* _What you will do_: Using the records below, transcribe word for word the stretch from the line that contains "Instruction: Toggle the offen (63) checkbox" through the line that contains "Move ACOMP1 down", both end lines included, and nothing else.

* _Exercise data_:

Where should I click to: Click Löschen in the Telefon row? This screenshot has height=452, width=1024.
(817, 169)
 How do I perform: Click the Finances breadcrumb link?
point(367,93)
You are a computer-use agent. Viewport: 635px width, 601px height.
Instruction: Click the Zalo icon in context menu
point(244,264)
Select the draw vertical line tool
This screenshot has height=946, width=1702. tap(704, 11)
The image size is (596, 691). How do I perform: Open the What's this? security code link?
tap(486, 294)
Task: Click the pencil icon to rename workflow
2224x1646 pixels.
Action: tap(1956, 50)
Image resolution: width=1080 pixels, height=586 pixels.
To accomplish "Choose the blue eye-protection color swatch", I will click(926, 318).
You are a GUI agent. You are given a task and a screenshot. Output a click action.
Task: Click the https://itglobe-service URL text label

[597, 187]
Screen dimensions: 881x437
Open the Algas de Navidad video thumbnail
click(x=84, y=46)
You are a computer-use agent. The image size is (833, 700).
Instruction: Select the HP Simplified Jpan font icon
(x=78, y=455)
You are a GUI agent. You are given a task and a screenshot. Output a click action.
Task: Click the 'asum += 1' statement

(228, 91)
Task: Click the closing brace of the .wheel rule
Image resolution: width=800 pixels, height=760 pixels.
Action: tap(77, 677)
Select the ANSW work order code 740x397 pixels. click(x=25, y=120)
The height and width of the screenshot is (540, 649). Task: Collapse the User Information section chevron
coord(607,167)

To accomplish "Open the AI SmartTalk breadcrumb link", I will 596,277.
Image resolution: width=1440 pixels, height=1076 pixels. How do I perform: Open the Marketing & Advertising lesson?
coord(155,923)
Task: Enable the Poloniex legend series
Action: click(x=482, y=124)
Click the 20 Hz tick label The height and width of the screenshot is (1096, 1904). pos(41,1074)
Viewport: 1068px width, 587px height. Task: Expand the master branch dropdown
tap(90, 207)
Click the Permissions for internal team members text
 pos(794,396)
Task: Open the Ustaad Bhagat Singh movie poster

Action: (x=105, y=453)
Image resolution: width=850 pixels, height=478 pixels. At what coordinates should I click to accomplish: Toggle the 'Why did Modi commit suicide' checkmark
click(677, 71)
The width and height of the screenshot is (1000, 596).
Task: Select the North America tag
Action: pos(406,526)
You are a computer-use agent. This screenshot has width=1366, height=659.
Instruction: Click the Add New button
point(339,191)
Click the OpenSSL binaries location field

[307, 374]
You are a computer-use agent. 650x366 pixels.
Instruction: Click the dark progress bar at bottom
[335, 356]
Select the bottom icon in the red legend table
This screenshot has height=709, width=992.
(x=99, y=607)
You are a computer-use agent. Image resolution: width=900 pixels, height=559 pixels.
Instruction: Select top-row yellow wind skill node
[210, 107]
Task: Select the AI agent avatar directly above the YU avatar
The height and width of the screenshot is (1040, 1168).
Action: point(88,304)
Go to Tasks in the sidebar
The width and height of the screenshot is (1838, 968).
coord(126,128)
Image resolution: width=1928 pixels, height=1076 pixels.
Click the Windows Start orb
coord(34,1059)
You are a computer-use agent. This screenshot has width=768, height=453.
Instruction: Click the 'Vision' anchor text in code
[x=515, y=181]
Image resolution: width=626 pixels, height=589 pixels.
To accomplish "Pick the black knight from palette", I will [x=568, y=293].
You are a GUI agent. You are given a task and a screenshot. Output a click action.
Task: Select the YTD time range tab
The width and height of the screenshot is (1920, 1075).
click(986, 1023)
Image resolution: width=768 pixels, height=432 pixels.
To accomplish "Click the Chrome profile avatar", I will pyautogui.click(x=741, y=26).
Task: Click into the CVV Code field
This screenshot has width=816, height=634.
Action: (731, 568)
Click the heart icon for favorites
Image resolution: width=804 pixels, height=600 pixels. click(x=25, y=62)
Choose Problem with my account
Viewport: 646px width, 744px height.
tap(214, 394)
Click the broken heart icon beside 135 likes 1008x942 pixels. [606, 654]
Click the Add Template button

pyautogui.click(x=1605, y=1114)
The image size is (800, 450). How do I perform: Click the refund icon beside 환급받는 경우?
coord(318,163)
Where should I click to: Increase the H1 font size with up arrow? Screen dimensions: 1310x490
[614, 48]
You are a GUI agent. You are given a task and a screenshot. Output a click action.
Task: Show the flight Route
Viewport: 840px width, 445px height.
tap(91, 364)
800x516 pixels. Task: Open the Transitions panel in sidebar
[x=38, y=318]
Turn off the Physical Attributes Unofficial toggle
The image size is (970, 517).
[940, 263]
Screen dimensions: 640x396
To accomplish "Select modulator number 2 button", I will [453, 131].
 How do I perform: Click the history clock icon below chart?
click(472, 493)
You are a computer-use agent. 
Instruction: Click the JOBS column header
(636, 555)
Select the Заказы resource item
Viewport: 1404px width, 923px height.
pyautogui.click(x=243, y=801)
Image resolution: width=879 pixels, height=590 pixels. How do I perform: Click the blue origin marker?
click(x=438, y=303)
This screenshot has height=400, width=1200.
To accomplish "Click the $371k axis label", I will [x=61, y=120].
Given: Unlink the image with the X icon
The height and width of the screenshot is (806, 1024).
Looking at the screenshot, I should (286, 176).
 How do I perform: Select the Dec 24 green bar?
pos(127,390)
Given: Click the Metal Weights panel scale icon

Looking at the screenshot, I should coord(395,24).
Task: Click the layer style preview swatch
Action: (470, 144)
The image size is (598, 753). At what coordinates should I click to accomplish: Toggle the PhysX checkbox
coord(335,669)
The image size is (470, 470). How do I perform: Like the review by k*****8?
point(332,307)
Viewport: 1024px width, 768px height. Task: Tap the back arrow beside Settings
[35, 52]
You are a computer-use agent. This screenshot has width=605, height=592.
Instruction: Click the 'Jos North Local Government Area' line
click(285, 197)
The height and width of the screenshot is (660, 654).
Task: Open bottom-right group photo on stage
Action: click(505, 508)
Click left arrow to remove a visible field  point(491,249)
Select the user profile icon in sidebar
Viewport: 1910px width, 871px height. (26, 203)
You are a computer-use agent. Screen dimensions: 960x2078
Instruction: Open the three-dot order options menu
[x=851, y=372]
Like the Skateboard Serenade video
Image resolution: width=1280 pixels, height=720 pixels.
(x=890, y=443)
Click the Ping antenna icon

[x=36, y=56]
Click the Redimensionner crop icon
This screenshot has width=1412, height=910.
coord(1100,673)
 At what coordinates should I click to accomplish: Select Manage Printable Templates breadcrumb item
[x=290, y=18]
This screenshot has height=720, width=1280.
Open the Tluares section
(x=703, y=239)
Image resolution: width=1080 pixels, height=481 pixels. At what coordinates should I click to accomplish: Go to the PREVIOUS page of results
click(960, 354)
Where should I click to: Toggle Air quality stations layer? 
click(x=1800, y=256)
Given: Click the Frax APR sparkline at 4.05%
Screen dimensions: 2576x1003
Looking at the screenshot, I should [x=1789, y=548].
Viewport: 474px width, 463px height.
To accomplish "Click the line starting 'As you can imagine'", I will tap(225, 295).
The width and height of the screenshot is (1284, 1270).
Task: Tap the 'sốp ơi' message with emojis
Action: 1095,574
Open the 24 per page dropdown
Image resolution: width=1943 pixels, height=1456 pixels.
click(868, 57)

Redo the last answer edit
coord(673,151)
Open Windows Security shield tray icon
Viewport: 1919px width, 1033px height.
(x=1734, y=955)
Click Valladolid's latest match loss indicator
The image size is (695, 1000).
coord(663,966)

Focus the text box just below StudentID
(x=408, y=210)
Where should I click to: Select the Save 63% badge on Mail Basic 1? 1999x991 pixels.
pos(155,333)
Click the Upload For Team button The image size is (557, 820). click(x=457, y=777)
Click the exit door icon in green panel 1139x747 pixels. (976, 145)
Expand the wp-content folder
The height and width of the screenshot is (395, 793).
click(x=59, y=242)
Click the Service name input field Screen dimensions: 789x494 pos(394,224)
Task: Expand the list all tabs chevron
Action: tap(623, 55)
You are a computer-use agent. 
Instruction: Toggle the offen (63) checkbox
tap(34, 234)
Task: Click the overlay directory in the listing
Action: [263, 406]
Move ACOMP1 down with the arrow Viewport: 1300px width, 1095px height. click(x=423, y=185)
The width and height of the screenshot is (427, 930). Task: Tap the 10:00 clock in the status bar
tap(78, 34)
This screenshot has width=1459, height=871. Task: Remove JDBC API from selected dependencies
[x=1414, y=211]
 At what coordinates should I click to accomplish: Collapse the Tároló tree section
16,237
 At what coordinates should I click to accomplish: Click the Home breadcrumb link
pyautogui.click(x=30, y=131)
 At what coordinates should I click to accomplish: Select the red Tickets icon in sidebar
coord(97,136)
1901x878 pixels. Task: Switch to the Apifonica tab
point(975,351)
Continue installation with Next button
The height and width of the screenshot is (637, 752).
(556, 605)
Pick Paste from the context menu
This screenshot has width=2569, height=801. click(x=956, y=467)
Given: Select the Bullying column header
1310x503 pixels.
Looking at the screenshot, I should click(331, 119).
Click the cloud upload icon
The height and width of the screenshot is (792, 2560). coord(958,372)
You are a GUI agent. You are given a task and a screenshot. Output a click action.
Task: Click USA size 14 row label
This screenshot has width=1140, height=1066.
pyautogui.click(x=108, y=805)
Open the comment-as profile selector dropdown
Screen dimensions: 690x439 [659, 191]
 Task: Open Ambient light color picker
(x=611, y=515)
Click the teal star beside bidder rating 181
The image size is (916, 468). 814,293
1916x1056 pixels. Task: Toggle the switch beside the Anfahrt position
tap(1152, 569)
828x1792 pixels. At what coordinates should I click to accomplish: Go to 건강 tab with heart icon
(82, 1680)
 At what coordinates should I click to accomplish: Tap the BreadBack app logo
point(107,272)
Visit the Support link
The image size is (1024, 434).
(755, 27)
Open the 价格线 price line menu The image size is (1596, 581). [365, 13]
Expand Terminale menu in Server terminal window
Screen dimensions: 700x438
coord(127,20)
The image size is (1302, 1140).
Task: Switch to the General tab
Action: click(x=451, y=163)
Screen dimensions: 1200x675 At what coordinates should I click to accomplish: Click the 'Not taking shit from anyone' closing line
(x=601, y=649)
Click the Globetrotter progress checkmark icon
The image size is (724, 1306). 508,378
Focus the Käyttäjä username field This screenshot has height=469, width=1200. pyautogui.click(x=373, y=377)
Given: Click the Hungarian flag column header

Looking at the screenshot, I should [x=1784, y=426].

* _Exercise solution_:
Instruction: Toggle the offen (63) checkbox
tap(34, 234)
Task: Click the overlay directory in the listing
Action: [263, 406]
Move ACOMP1 down with the arrow Viewport: 1300px width, 1095px height. click(x=423, y=185)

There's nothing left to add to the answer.